# LFTS 12/12



## old graybeard (Jan 19, 2006)

It's going to be another cold sit out here. If your headed out be prepared.


----------



## Old lund (Apr 20, 2016)

I hear ya o g b I’m up showered last coffee then heading out , good luck all


----------



## sparky18181 (Apr 17, 2012)

3 degrees Snowing to beat the band outside. Coffee s almost done and dogs are fed. Should be a beautiful morning


----------



## ReelWildFun (Jan 23, 2016)

Dont forget its crunchy my neibor texted he is half mile away herd me walking in hahsha


----------



## snortwheeze (Jul 31, 2012)

Good luck guy's. Getting kiddo to school, cold out here having a smoke. Looking forward to pictures. They were in the fields yesterday evening for sure. Every field I drove by had deer in them. Some I had permission to shoot onto.... Didn't bring the gun


----------



## Esquire (Jan 5, 2017)

Good luck out there fellas. Both kids in full swing with basketball season, but hoping to get out this weekend at some point. Look forward to following along with your hunts to stay motivated.


----------



## The Fishing Pollock (May 9, 2006)

Wholey crap it's cold! Still as can be too. Heater on high . Light snow in antrim


----------



## sparky18181 (Apr 17, 2012)

It’s a great day all ready. Small buck passed thru and my son just let me know that he and my daughter in law are having a BOY. Hope I get to sit here with him someday like I did with my son.


----------



## lreigler (Dec 23, 2009)

Saw two bucks behind the house. One had a limp and I thought about shooting him but fought with the idea. The limp probably isn’t fatal at this point and I think he’ll be ok. Kind of a tough ethical call.


----------



## Chappy410 (Sep 20, 2014)

Congratulations Grandpa Sparky!!!!


----------



## sparky18181 (Apr 17, 2012)

not big flakes but it’s steady.


----------



## old graybeard (Jan 19, 2006)

Saved by a text! I've got to head in to do a job for the company. It's so cold I'm pleased to have to go in. Good luck to everyone not frozen solid.


----------



## sparky18181 (Apr 17, 2012)

**REQUESTS**:
1. Answer these questions about the LFTS 12/12 hunting thread:
(a) What temperature does sparky18181 give in the first post?
(b) What news did sparky18181's son share?
(c) Why does old graybeard have to head in?
2. Can you carry on the LFTS 12/12 hunting thread from where it stops?

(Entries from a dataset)
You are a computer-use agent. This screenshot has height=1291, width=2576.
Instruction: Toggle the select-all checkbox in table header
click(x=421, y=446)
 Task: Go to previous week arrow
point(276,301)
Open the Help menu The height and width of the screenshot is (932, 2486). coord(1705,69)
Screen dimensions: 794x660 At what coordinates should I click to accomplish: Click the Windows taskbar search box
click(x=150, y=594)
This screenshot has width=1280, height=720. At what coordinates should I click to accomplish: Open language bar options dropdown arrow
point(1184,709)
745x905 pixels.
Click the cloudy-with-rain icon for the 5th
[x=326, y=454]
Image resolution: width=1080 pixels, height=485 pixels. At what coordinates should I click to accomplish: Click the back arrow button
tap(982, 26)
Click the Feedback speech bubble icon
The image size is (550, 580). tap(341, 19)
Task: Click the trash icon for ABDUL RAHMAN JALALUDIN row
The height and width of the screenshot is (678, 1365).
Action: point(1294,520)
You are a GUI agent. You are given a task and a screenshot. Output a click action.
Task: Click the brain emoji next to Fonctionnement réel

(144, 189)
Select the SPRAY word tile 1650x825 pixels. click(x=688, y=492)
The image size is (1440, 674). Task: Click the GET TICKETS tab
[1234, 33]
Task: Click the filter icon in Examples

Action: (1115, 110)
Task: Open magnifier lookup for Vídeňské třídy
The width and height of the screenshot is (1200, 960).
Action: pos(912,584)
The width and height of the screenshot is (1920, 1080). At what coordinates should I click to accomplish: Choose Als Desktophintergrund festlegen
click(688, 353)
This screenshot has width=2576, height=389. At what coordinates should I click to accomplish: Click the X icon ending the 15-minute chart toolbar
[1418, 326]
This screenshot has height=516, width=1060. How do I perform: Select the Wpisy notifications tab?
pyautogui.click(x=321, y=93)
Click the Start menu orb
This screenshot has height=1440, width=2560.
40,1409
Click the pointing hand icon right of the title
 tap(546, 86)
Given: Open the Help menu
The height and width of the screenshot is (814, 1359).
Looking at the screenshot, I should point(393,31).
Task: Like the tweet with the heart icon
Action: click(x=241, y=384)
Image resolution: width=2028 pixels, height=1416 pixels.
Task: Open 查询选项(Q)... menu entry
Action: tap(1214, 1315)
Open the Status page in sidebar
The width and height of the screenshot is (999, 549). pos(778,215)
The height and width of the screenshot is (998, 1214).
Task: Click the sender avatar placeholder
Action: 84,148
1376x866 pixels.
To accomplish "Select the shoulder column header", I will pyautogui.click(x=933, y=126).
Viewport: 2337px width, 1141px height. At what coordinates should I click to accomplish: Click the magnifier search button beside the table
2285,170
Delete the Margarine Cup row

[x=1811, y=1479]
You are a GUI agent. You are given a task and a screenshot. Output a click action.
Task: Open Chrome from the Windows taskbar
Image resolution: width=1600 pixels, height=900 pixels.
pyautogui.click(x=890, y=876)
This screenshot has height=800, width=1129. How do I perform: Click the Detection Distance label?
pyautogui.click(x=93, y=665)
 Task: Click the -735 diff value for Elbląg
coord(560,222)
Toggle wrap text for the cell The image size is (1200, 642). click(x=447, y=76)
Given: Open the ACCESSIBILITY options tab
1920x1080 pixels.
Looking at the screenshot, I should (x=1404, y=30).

**THE REPLIES**:
1.
(a) 3 degrees.
(b) He and sparky18181's daughter-in-law are having a boy.
(c) A text called him in to do a job for the company.

2.
3 degrees here. This is a heat wave compared to yesterday morning.


----------



## fish RN (Jan 9, 2014)

Walked the property a bit ago and checked some cameras. Seen 9 does n fawns during the walk. Will be out tonight after a dentist appointment.


----------



## Old lund (Apr 20, 2016)

The Fishing Pollock said:


> Wholey crap it's cold! Still as can be too. Heater on high . Light snow in antrim


Yep cold out in Antrim steady snow headed in to warm up headed to the blind this afternoon should be good


----------



## sparky18181 (Apr 17, 2012)

just a small buck and fawn this morning. Now it’s time to tackle this roof. Shiulda made a steeper pitch.


----------



## Badfishmi (Oct 28, 2012)

Gonna head out to a piece of property in Boyne City. I set a pop up out this year and never made it back to check. I’ll still hunt it and see where the activity is.


----------



## Rainman68 (Apr 29, 2011)

Sparky, It looks like someone crash landed on your roof.


----------



## retired dundo (Jul 21, 2015)

old graybeard said:


> Saved by a text! I've got to head in to do a job for the company. It's so cold I'm pleased to have to go in. Good luck to everyone not frozen solid.


First time ever heard you say that.Dont blame you I would have been in long time ago


----------



## vsmorgantown (Jan 16, 2012)

Rainman68 said:


> Sparky, It looks like someone crash landed on your roof.


Santa


----------



## Bomba (Jul 26, 2005)

DEDGOOSE said:


> S missaukee has no deer save yourself the agony


and how would you know that? You never make it to a stand.


----------



## Groundsize (Aug 29, 2006)

sniper said:


> Oldest son is in.
> 
> 
> Sent from my iPhone using Michigan Sportsman


Excellent Dave! I'll be out for the morning hunt tomorrow. We will meet up after maybe for a deer draggin.


----------



## spikekilla (Jan 6, 2009)

DEDGOOSE said:


> S missaukee has no deer save yourself the agony


I’m north of 55 but I can smell the funk from the south side


----------



## sparky18181 (Apr 17, 2012)

Used to hunt off of snow bowl road in missaukee county a long long time ago. Beautiful area but too many hunters drove us to the U P and thank GOD for that.


----------



## Huntahalic (Feb 9, 2010)

Sitting in the office tonight added a little decor to the walls. The welcome sign the daughter made me last year and the first buck I killed on the new property last year. I let several go this year bigger than him and I'll probably eat a buck tag this year unless I kill a doe during late archery.


----------



## sparky18181 (Apr 17, 2012)

Doesn’t get any better than this


----------



## RMH (Jan 17, 2009)

old graybeard said:


> Somebody remind me to fill all my tags next year before it gets so cold. Dang!


.









Sent from my Moto Z (2) using Michigan Sportsman mobile app


----------



## whitetail&walleye (Dec 13, 2017)

Due to time constraints I'm .94 miles as the crow flys from my driveway. 1 unidentified as soon as I got settled in and then 5 quick shots real close.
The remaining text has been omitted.